Flessione produttiva e dipendenza dalle esportazioni spingono a ripensare il futuro dell’economia regionale

Dalla fine del 2021 la produzione industriale in Italia è in calo, con la Toscana particolarmente colpita, soprattutto nel settore della moda, ma il rischio si estende ad altri comparti a causa dell’incertezza internazionale. La dipendenza dalle esportazioni, con gli Stati Uniti che rappresentano il 16% delle vendite estere regionali, aumenta la vulnerabilità dell’economia.

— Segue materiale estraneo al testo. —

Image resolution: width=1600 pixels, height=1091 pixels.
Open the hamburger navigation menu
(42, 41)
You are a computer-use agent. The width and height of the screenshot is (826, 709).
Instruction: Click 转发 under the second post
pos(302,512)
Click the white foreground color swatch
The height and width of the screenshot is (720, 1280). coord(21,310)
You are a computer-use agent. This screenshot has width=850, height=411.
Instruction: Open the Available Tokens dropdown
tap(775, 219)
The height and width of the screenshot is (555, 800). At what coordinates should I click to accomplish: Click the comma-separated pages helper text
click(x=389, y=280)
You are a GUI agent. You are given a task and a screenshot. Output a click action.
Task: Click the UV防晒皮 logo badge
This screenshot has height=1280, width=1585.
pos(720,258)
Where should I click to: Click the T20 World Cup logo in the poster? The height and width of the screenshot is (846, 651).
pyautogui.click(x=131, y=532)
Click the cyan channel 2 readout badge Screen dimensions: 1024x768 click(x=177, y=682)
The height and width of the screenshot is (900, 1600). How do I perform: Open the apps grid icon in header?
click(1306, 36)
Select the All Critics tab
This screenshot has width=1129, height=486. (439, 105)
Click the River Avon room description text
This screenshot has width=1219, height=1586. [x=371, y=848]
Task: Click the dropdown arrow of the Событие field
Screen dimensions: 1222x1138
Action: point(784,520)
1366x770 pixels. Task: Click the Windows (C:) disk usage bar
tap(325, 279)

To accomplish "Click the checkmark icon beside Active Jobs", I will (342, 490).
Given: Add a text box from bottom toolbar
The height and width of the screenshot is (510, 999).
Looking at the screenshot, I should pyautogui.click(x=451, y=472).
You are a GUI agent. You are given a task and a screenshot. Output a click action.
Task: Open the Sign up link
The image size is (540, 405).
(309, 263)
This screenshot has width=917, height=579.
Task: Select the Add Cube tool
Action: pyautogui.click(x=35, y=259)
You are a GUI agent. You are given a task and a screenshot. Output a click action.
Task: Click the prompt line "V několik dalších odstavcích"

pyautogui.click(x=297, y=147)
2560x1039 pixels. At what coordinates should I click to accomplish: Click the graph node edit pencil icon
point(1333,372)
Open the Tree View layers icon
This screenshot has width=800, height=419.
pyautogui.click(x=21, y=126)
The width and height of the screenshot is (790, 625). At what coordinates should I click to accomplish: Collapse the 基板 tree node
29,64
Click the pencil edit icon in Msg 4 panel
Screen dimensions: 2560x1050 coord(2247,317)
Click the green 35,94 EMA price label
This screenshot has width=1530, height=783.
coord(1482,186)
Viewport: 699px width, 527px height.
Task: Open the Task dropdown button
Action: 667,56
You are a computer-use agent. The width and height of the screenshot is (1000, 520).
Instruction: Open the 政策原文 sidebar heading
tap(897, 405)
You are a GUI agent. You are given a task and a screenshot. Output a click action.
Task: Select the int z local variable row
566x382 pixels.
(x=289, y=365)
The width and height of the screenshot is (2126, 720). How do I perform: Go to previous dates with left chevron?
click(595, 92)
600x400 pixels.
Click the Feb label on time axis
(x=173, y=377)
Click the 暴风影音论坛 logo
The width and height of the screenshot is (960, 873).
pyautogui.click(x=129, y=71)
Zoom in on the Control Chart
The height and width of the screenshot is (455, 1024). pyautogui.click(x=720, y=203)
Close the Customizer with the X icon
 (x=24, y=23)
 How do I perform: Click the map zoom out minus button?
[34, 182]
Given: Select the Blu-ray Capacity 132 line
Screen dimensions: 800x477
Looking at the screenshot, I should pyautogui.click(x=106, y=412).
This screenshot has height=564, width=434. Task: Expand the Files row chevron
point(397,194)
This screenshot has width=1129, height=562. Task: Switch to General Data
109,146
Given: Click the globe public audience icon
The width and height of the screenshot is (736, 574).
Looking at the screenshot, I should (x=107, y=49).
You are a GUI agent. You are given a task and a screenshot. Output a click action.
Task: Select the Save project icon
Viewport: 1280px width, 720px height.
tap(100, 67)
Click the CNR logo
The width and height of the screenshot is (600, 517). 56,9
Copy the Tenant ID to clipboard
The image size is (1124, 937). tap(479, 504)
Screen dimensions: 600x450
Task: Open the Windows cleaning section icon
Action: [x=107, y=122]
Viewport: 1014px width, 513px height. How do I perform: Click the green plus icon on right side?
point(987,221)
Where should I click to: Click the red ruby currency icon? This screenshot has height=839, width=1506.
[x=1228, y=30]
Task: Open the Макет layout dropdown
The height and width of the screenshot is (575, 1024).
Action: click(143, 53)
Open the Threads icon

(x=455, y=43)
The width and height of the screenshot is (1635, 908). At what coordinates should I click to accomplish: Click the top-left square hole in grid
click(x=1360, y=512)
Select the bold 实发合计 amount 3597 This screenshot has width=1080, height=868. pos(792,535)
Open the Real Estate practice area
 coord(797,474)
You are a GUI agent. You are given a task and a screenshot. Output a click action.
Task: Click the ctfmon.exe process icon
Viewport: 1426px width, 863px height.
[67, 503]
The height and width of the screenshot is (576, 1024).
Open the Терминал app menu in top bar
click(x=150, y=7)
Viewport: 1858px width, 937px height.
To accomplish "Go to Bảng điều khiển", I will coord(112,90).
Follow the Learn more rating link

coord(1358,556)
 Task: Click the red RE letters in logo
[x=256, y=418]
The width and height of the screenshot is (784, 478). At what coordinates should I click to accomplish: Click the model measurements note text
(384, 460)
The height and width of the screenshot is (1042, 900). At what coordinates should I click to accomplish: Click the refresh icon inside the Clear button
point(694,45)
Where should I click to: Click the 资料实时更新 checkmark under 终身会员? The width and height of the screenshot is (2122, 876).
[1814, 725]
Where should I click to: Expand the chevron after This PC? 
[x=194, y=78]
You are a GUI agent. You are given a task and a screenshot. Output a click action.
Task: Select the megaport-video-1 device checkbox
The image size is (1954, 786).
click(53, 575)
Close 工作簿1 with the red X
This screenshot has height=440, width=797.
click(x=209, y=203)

Il rallentamento della produttività e la crescita di lavori a basso valore aggiunto hanno alimentato la deindustrializzazione e la cosiddetta “terziarizzazione povera”, creando una nuova categoria di lavoratori poveri. Per contrastare questa tendenza, nasce il “Manifesto per la reindustrializzazione della Toscana”, ideato da Marco Buti, Alessandro Petretto e altri esperti, con l’obiettivo di promuovere una politica industriale lungimirante.

Il Manifesto propone di sostenere la riconversione dei settori in difficoltà, riallocare risorse verso comparti innovativi e sfruttare i centri di formazione e ricerca presenti in Toscana. L’alternativa sarebbe un declino industriale rapido e irreversibile per la regione.